-------- Text section --------

Showing posts with label communication. Show all posts
Showing posts with label communication. Show all posts

Sunday, February 14, 2010

Personal Story, Tactical Communication and Conversation Manipulation

[syndicated from my personal blog, here]

Going back home from meeting friends for a beer, I was excited. It's not often that I encounter something cool to do which also appeals to my youth's old tactical nature. When I do, I jump it! This is a story of how someone tried to manipulate me, and how I countered.

The two friends with me discussed a fascinating topic I didn't even know existed, and simply because I saw that I could do so, I decided to bring this topic to a larger audience, creating a mini-conference on the subject.

First on my list was to find a location, so I sent an email to a local academic who could be a good partner for this, and called a couple of other friends to get them on board, arranged for speakers, PR and other necessities.

The next day I received an answer with a phone number, and within a few hours had the academic in question on my cell phone. He asked me to call his land line, and I did. Our conversation was very easy-going and friendly in tone. Smiles splattered on our faces.

I told him I am excited to speak with him, as he obviously has more experience on this particular subject. I was differential as academic ego demands, showing him the respect he deserves, but in tone -- I remained an equal.

I made my case, and he cut in, asking "Can you explain what you have in mind? We ran a conference on this four years ago. Do you have something new to warrant an event?"

"No," I answered honestly in an interrupt of my own. He apparently didn't expect that, so I asked to continue my pitch, and then did.

A lot changed in the last four years, and even if not, in a university environment four years ia an eternity -- with many new students who would appreciate this event. I had better arguments than these, and as my purpose was cooperation rather than confrontation, I preferred to move on.

I explained how this topic is exciting, how it has direct impact on both higher education as well as real implications for daily life, governance, and the economy. I used two anecdotal examples to illustrate this, and my excitement probably dripped all over him, even over the phone.

"Well," he responded, "let me tell you about an idea I had."

DING DING DING DING DING
Warning bells sounded in my head. "Happily, what's your idea?

He told me about an event he thought of, which sounded interesting. As he spoke I got about three ideas running in my head on the subject, but I listened quietly. "I would like to work with you, and if you can take some time to think of ideas for what we can do at this event, I'd appreciate us talking about them."

--------

Please write the next part of the blog post on tactical communication and conversation manipulation, starting right after its final sentence.

-------- Dataset excerpt --------

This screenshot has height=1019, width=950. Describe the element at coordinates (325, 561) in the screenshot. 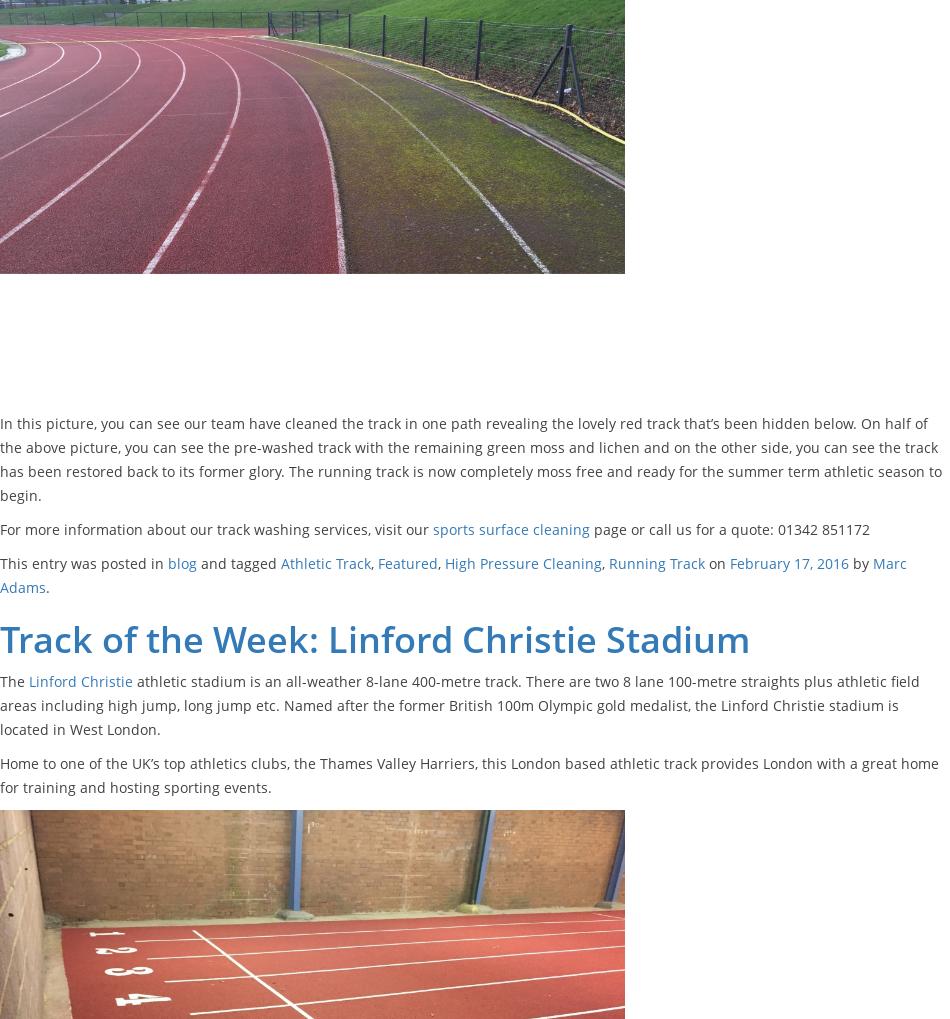

I see `'Athletic Track'` at that location.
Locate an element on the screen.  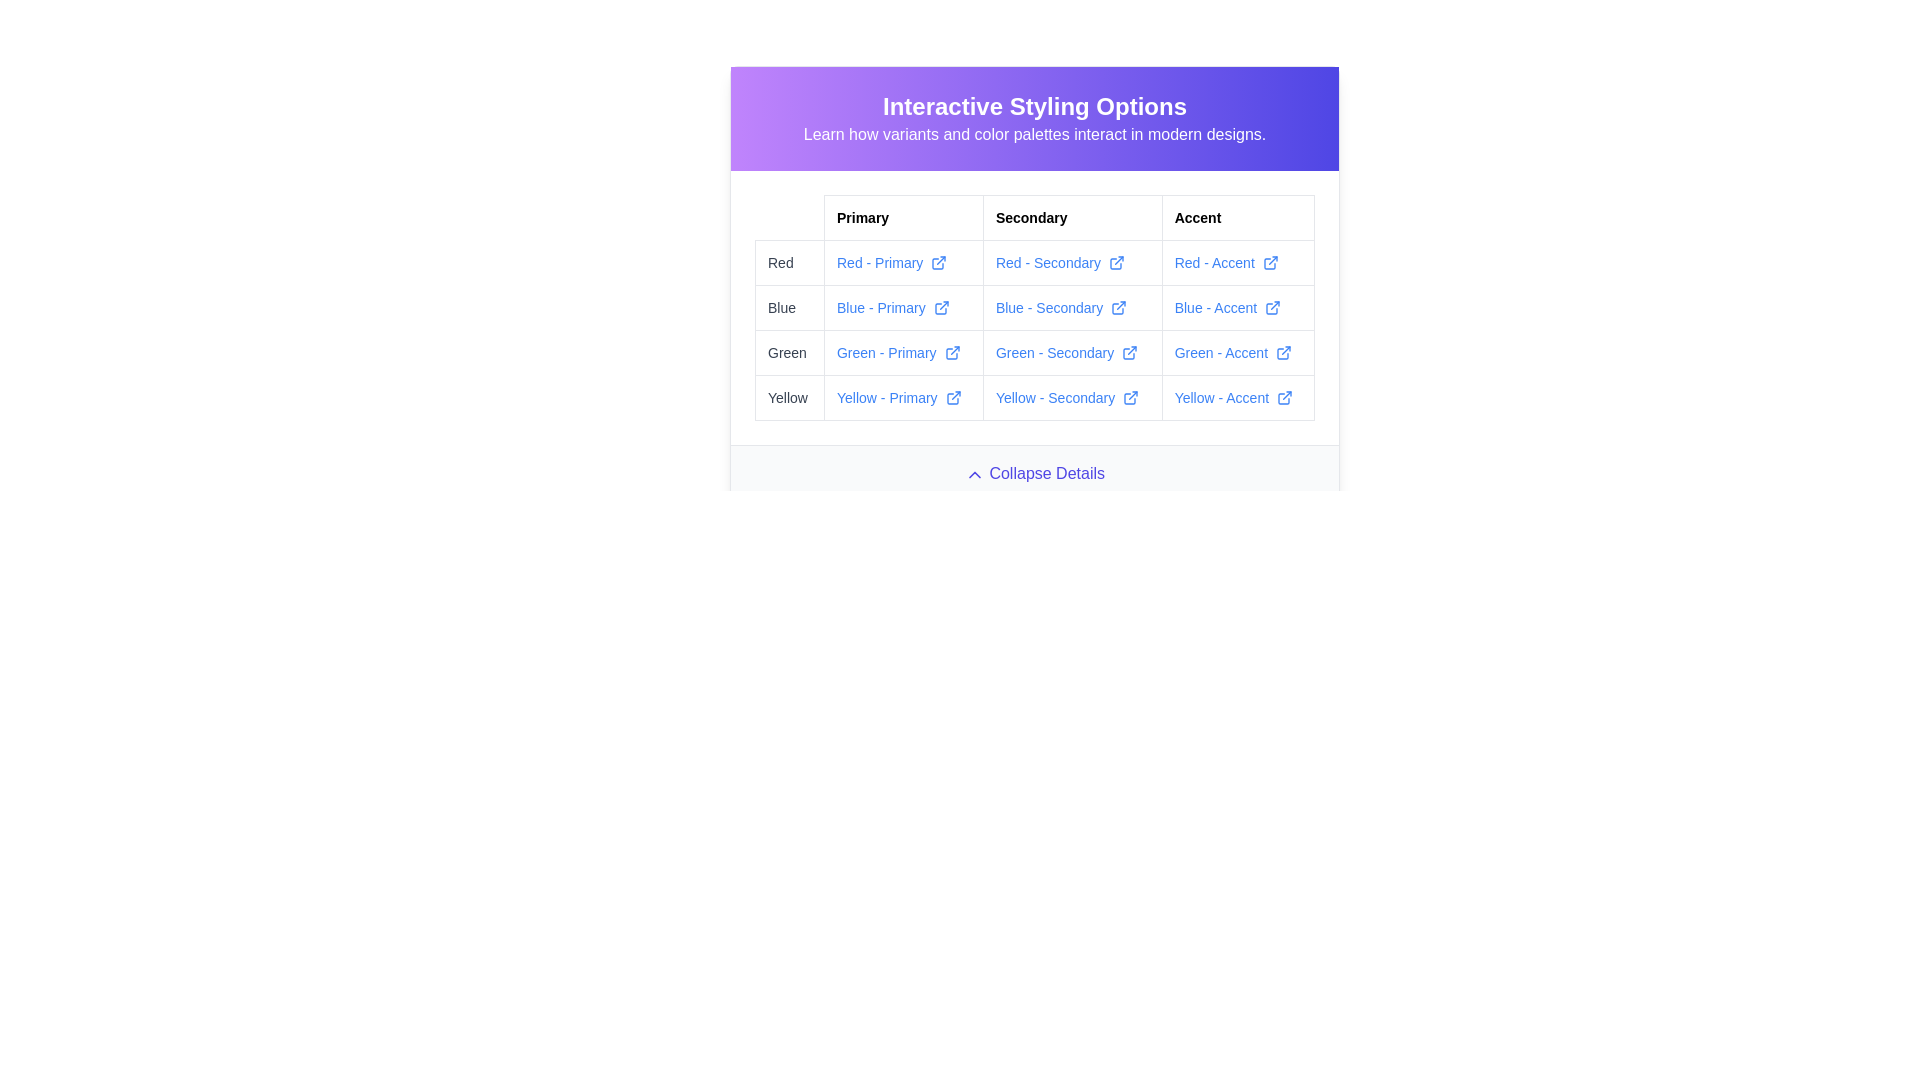
the hyperlink in the 'Secondary' column and 'Blue' row is located at coordinates (1060, 308).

--------

# In response
Stay on message

"Of course," I said, "I'd be more than happy to." And I was. "However", I continued with the same breath, "this conversation is about the first idea, so while I'd definitely like to discuss this with you further later, let's stick to the first one for now."

"Alright." he said, and we discussed a bit further, at which point he said "well, last year we ran a small event on this topic, and there was real innovation there which we could showcase. What will be new here?"

I explained a bit more on why I am excited, and why the topic is relevant, and how such an event can be beneficial. Then I decided to change tactics to show my resolve.

Stay on message, clarify position

"As you know, I am a security professional."

"Yes, that is where I know you from. Security, Internet, Cyber Warfare... Why does this subject interest you?"

"Truth be told," I happily jumped in, "I am excited. I learned to be a strategic person, but at heart, I am a tactical person, energized by excitement. I am excited about this topic, and I am willing to put the time into making this event happen. I will make it happen, but as I know of your vast expertise, I decided I must approach you first."

After more deliberation he asked me "What do you think of my event idea? I'd appreciate your opinion on ideas for it, and we can get back together on this after you think about it."

DING DING DING DING DING
Alarm bells rang again.

"I already thought about it, and have three ideas so far."

"Oh, great! What are your ideas?"

I shared two, as my short-term memory had already erased the third. I told him as much, and I think he believed me, but it could be seen as a lure or a trick. We were extremely friendly. He asked me to email him the third one if I remember it. I promised to do so.

Stay on message

"I'd like however, to finish our discussion of my idea for now, as there is a time constraint."

When he heard I want to get it done within a month rather than a year, he was shocked. I told him how excited I am about the specific speakers I want to bring, and how one of them is leaving the country to join his new wife, and he is a major source of my energy for this. I mentioned how I understand if his events schedule is already closed for the coming year, but wanted to make sure and contact him first.

It wasn't my intention to go cold on him or play "girl negotiation" by appearing not interested, but rather to give him way out. But whether it was my excitement or the "girl tactic", or even the ego massage, it seemed to work.

He got excited about this speaker as well, and asked about getting him on video before he leaves. Then....

BANG BANG BANG BANG BANG

A trick I've never seen before, which unlike the ones used up to now, is purely manipulative from whatever perspective you may look at it.

"How about we both take a couple of days to think of our two ideas, then get back together and pick one?"

This is wrong on so many levels. To begin with, his idea is not on the agenda. Second, he assumes I am willing to give up on my idea. Third, he assumes it's one or the other, this is a false choice logical fallacy.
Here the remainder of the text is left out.